Monday, February 25, 2013

Massive revision done for my upcoming adult fantasy/thriller

It took a few weeks (I actually lost count) but I've managed a full rewrite/revision of my novel. Right now, it sits at 90k words. This is actually going to be a sort of short blog posting, since I don't have much to say. I've decided I'll try and chronicle things as I go, so maybe this one is more for me.

Instead of leaving most everyone alive, I actually fused two chapters, killed off an entire city, and did massive overhauls on Ana's character.

I've cut Dahlia's 'life span' from four months to four weeks.

What do people think of 'and'. I know if it's used too much, it becomes repeditive, but sometimes it can't be helped. I've done a lot of restructuring, but cutting it out entirely isn't a great option either. Is it just one of those words most people don't worry about, or do you strive to get rid of as many as possible?

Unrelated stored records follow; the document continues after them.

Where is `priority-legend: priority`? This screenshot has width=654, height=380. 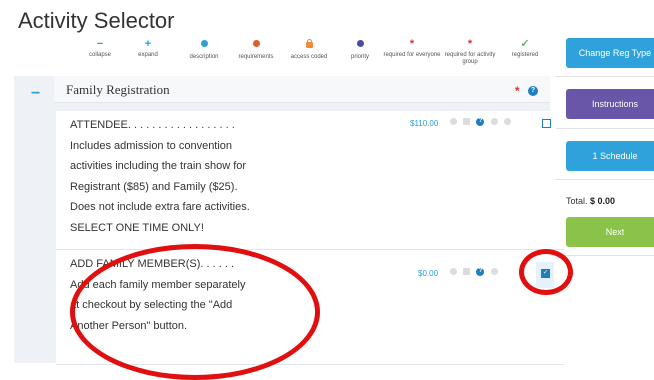
priority-legend: priority is located at coordinates (360, 50).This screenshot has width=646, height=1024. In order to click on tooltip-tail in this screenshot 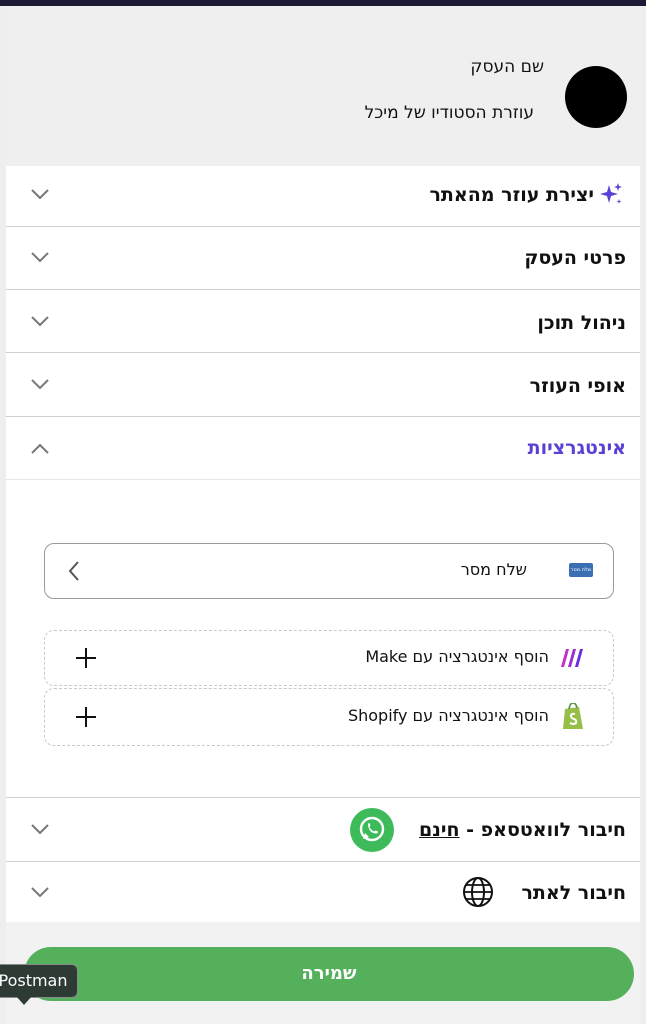, I will do `click(24, 1000)`.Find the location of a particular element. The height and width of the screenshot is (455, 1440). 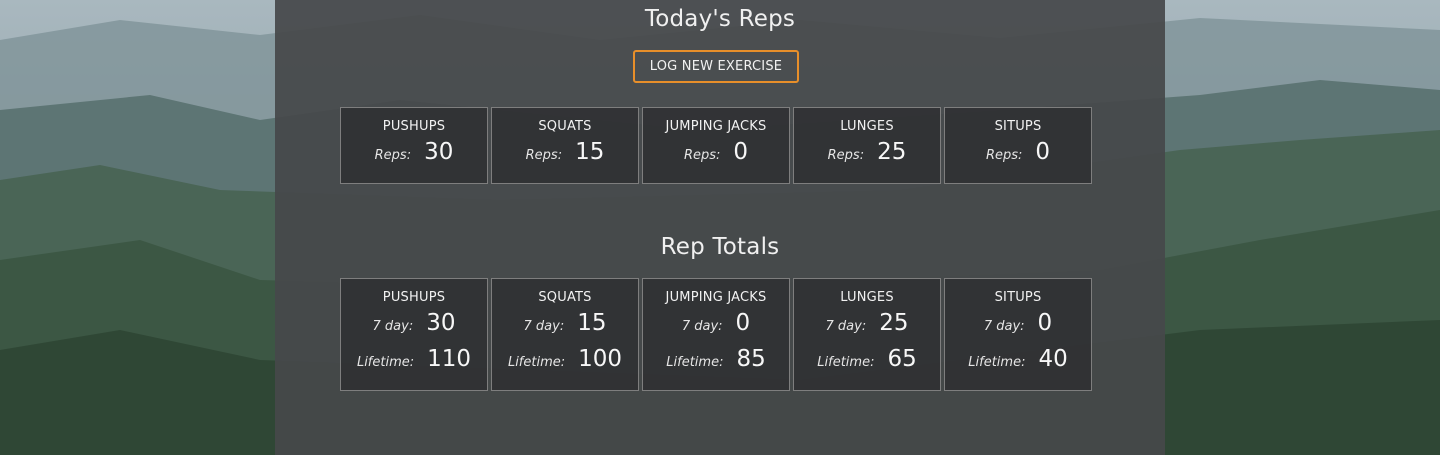

totals-card-pushups: PUSHUPS 7 day: 30 Lifetime: 110 is located at coordinates (414, 334).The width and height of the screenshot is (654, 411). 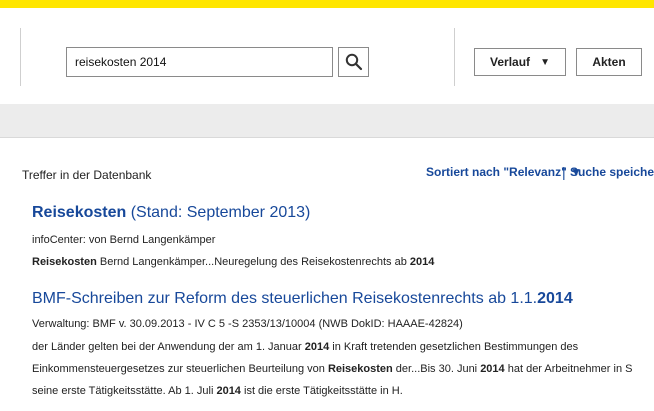 What do you see at coordinates (327, 4) in the screenshot?
I see `top-accent-bar` at bounding box center [327, 4].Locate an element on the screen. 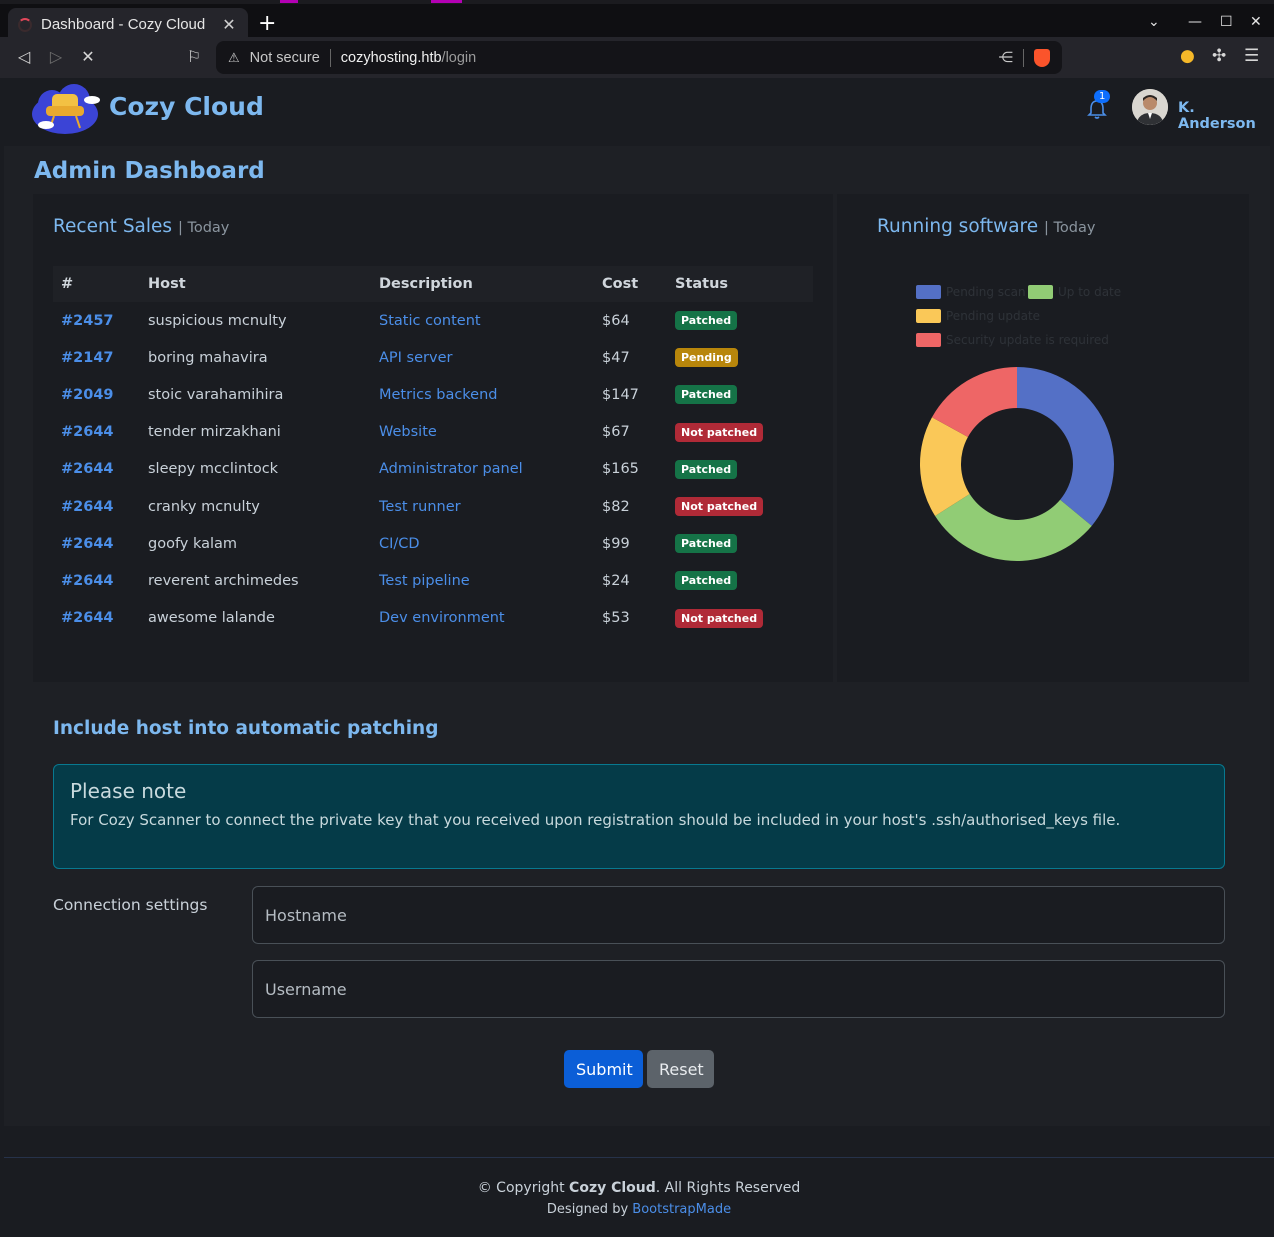 The width and height of the screenshot is (1274, 1237). share-icon: ⋲ is located at coordinates (1006, 58).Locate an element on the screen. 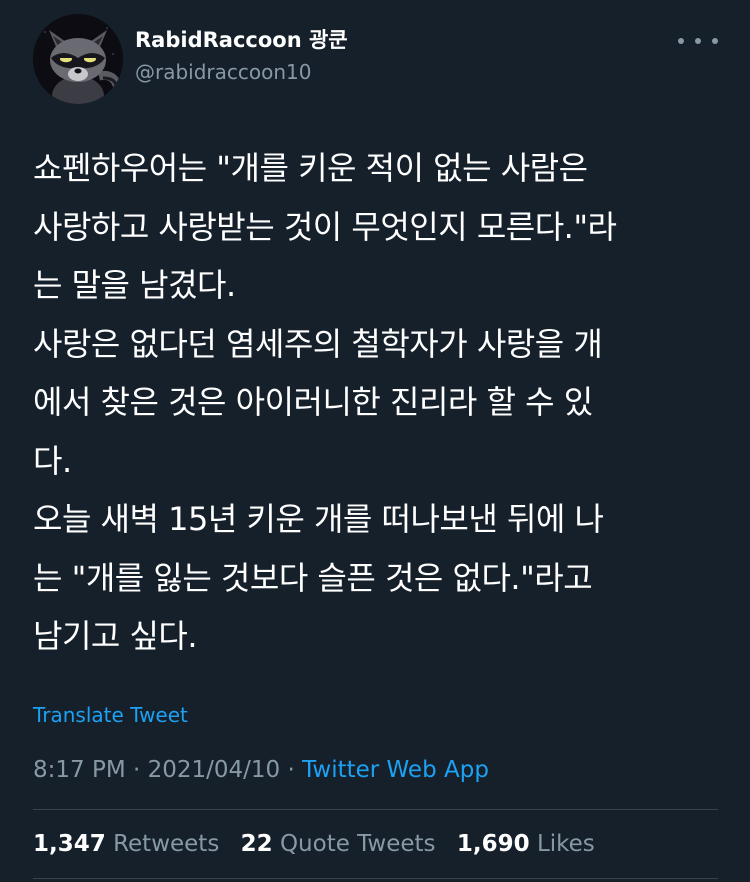  quote-tweets-label: Quote Tweets is located at coordinates (358, 844).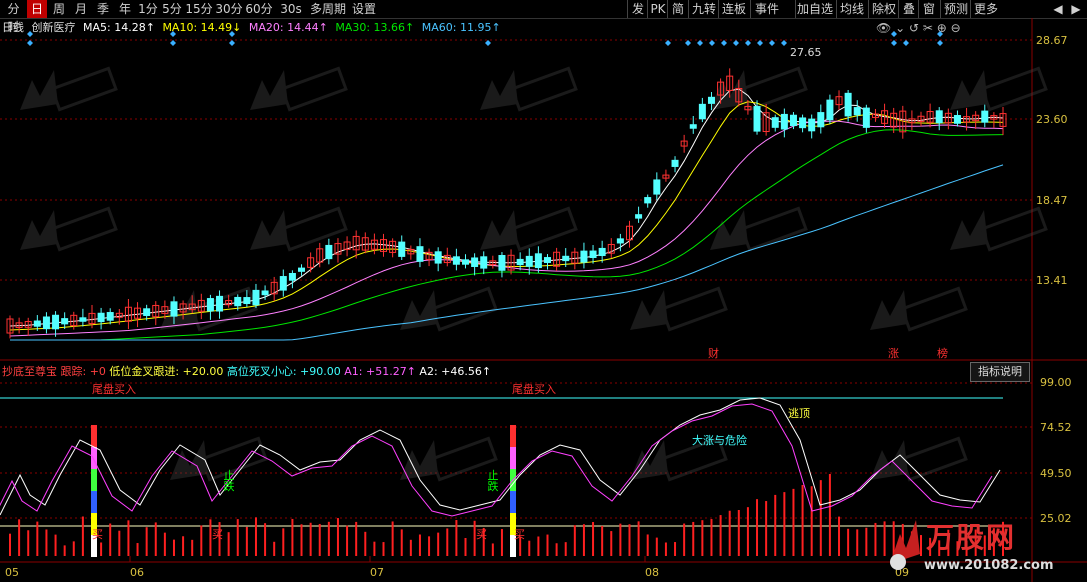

Saturday, February 16, 2013

The power of why

Why is a powerful question. It has the power to add depth to a story, but it can also yank the reader right out of it. Just take a look at the Avengers movie for an example of this.

During the story, Bruce Banner loses control and becomes the Hulk. He goes on a rampage, attempts to kill Black Widow, and shows us he's got no control over that side of himself. Yet later, when they have to fight the aliens called out by Loki, we see Bruce transform at will, and he's suddenly able to control Hulk.

Bad storytelling. We never see what brings this change on, so we have nothing to speculate. We can only assume the drop made him land on his had, giving him some insight he wouldn't normally have. Hard to say. But in any case the only answer one can gather is it happened because the story demanded it.

Fixing the issue in your own story can range from simple to impossible. The first step is identifying the issue. Once you do that, you just have to develop something that makes sense.

Good "why"moments have to draw the reader in. These are often most used in mystery novels. So I'd like to start a little discussion. What are the best "why" moments you've ever seen, and why do you think they work so well?

Sunday, February 10, 2013

The Cannabalistic Muse

Isn't that how it seems sometimes? Writers start with a plethora of muses, who whisper little ideas. Then they all merge. We find ourselves writing the same kind of stories over and over. Not that that's bad. Whatever works, right? But writers need to challenge themselves. If you get stuck in a niche, eventually your stories will be predictable. Once your muse turns cannabal, gobbling up all your other muses, you're eventually left with one muse telling you "write this story with these elements". My fantasy muse gobbled up my thriller muse. Now she insists that all I should write are fantasy thrillers.

Well, it's time to seperate them. Muses aren't like humans. Even when they turn cannabal, you can make them cough the poor absorbed muse up (eventually). Doesn't mean they're going to like it, though! Here's the best method.

What do you write? For example, I write (as I said) fantasy thrillers. In order to get Fantasy to cough up poor Thriller, I've decided to take on side projects that involve Fantasy and GLBT muses. Don't worry Thriller, you'll be out of there in no time!

But why seperate them? Well, as I said: Predictability. Sometimes it's good. It gives the reader some assurance that you aren't going to shock them with things they don't want to read. But it also means that you're eventually going to get bored. There's nothing sadder than a writer bored of their own stories! So my advice, if you find yourself writing the same stuff over and over, is to do what you're worst at. Bad at fantasy? Write a fantasy! It doesn't need to get published (unless in the end you decide it's much better than you thought it would be) but it will, in the long-run, give you better scope as a writer. Keep your primary muses, but adopt a few others as well. You never know when certain elements you think you're bad at will come in handy in your story.